“Because I didn’t know Mike Tyson/I made a literary magazine with the title Mike Tyson/I loved them, poetry and boxing/everything went well, everything went smoothly;/an interview with René Houseman/but I didn’t know Mike Tyson…/I knew X-504; Circe Maia, /Fernández Moreno/I printed a magazine on poetry and sports/and didn’t know Mike Tyson!/I didn’t know that Mike Tyson had seen the light of the world,/played football and read Whitman/Never never/did we publish anything on Mike Tyson/and Mike, straight up, was a true great./That was a mistake. The huge mistake.”
The idea for Eloisa Cartonera, simultaneously a publishing house and a social-cultural project, emerged after the crisis in Argentina in 2001. In light of the continually growing number of cartoneros (people who search for recyclables in street trash to earn their livelihood), Argentinean author Washington Cucurto decided on an extraordinary collaborative project and created inexpensive books for the general public as well as jobs for the cartoneros. The publishing house publishes new or reprinted works by young, prominent or forgotten authors from Latin America in unusual forms.
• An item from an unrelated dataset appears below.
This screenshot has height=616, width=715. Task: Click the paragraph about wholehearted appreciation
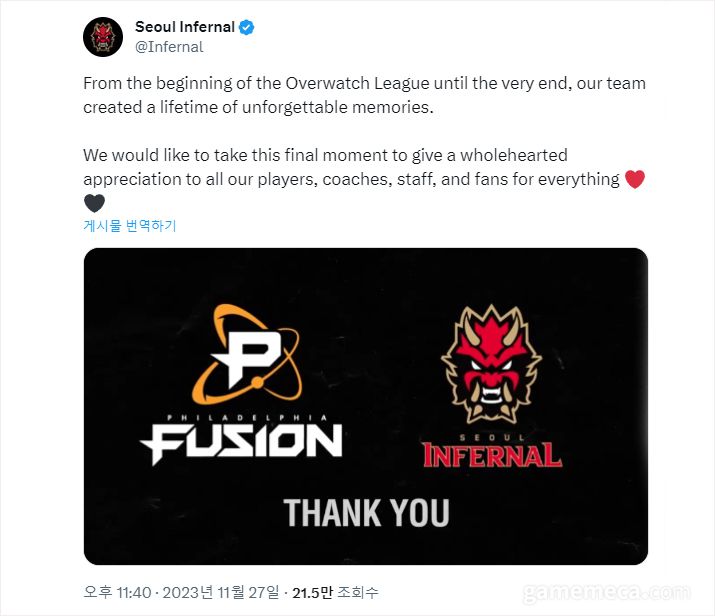click(364, 179)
The books consist of photocopied pages and hand-painted covers in cardboard, which the cartoneros have collected. The volumes are sold in small print runs for 5 pesos (approx. 1.50 euros) in Argentina and even beyond the country’s borders in Chile and Peru.
Three years after founding Eloisa Cartonera, 85 titles have been published, and now a two-part chronicle of the publishing house tells its story with photos, commentaries, reportages, interviews, drawings, comics and collages. The first part of the book is designed by Argentinean designers and visual artists. The second consists of an anthology of texts and authors published by Eloisa Cartonera. It is partially designed by design fellows at the Akademie Schloss Solitude. An approximately 30-page brochure also appears in a limited edition, with illustrations of the hand-colored cardboard covers of the Cartonera production.
Washington Cucurto, born in 1973 in Quilimes, Argentina as Noberto Santiago Vega, is seen as one of the main protagonists of “realismo atolondrado”, an Argentinean literary stream that playfully mixes humor writing and high culture, Cumbia and Whitman, comics and Gombrowicz. Known under the pseudonym Washington Cucurto, he has written poetry volumes like La máquina de hacer paraguayitos (The machine that makes little female Paraguayans, 1999) and La Cartonerita (The Carton Collector, 2003). Cucurto was the recipient of an Akademie Schloss Solitude fellowship in 2005/2006.